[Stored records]
◆ ◆ ◆

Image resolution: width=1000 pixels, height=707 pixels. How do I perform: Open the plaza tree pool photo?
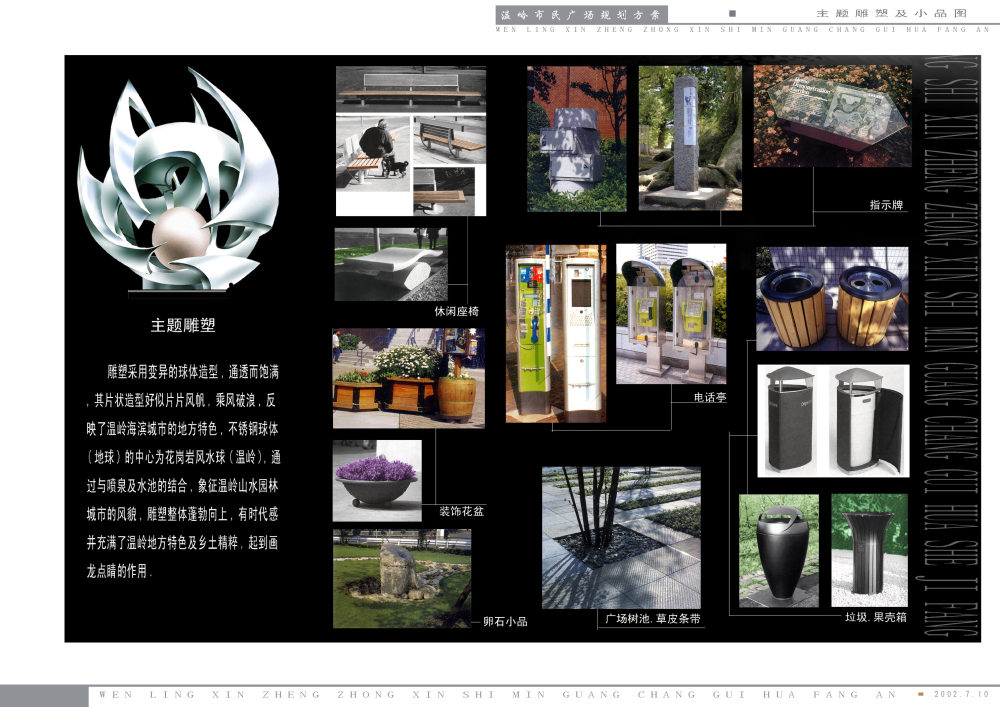621,537
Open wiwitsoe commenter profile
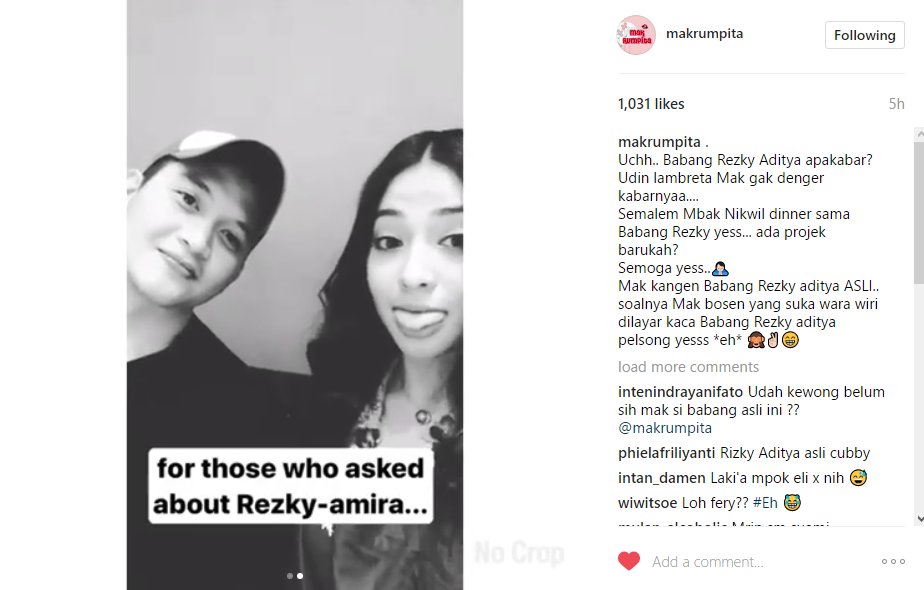This screenshot has width=924, height=590. point(648,503)
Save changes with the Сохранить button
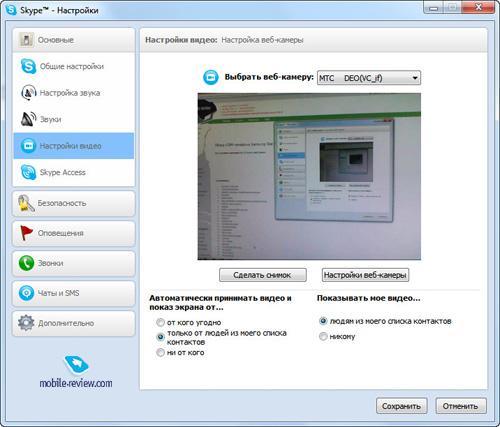Image resolution: width=500 pixels, height=427 pixels. pyautogui.click(x=402, y=406)
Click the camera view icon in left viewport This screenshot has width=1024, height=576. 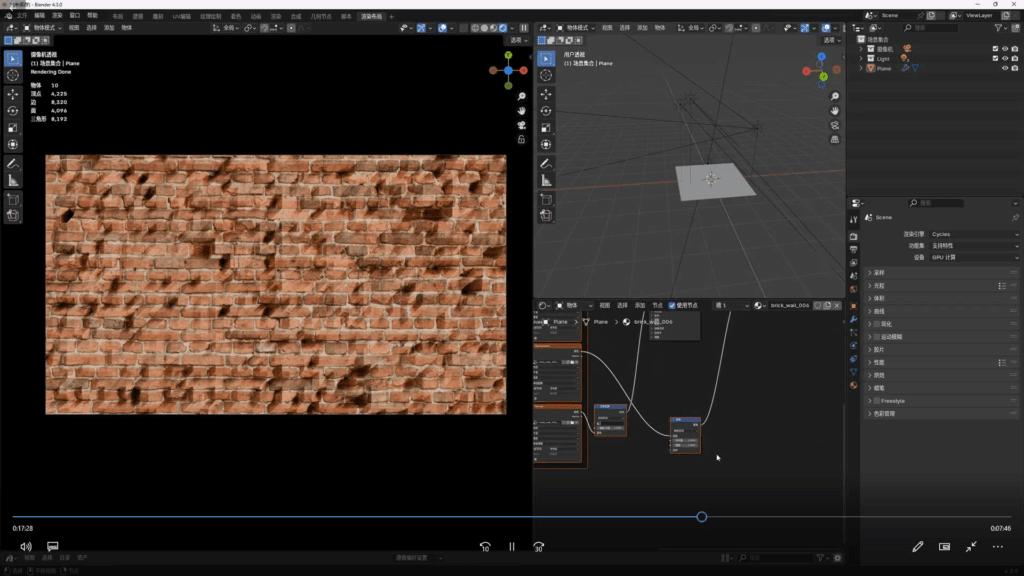tap(521, 125)

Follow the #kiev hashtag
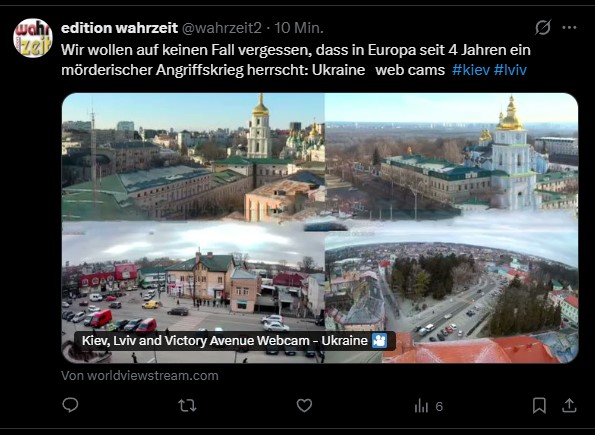tap(471, 70)
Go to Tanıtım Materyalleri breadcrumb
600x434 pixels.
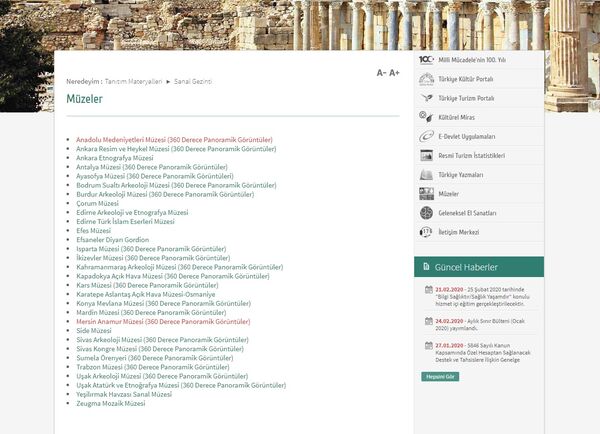pyautogui.click(x=133, y=80)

◆ ◆ ◆

The answer must be the lines above from the line that contains "Go to Tanıtım Materyalleri breadcrumb" to the final line of the data, word for word, with no pictures.

Go to Tanıtım Materyalleri breadcrumb
600x434 pixels.
pyautogui.click(x=133, y=80)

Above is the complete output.